▶ _TAREFA 1_
Em que cidade ficava o hospital mencionado no trecho sobre o centenário do Negus?
▶ _TAREFA 2_
Transcreva, por favor, a parte do trecho sobre o centenário do Negus entre "Seria possível escrever" e "duraria algumas semanas.", inclusive.

O Centenário do Negus (8.8.2010) Just Thinking.

Seria possível escrever um livro se fosse falar sobre o caráter, personalidade, episódios dramáticos e cômicos vividos em seus 86 anos. Agora vou resumir a tarde da última sexta feira que passei com ele. Morreu, três dias depois, na segunda feira. Estávamos a mãe e eu juntos fazendo-lhe companhia lá no hospital de Rio Pardo. Perguntei ao médico se eu poderia ir a Porto Alegre passar o fim de semana. Respondeu que o estado dele ainda duraria algumas semanas.

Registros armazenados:
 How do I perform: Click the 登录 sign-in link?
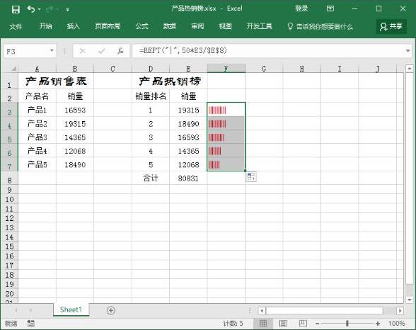pyautogui.click(x=301, y=8)
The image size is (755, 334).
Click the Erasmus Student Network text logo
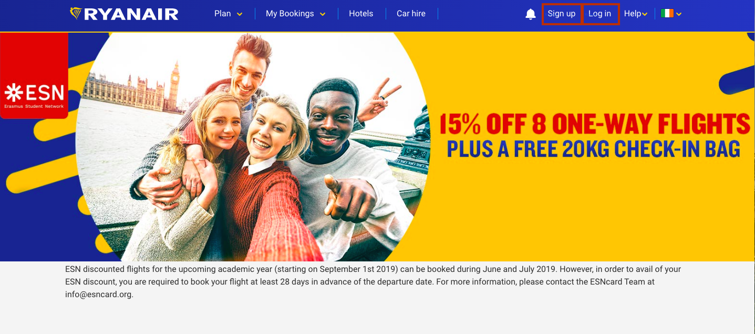[x=34, y=106]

▶ _RESPOSTA 1_
Rio Pardo.

▶ _RESPOSTA 2_
Seria possível escrever um livro se fosse falar sobre o caráter, personalidade, episódios dramáticos e cômicos vividos em seus 86 anos. Agora vou resumir a tarde da última sexta feira que passei com ele. Morreu, três dias depois, na segunda feira. Estávamos a mãe e eu juntos fazendo-lhe companhia lá no hospital de Rio Pardo. Perguntei ao médico se eu poderia ir a Porto Alegre passar o fim de semana. Respondeu que o estado dele ainda duraria algumas semanas.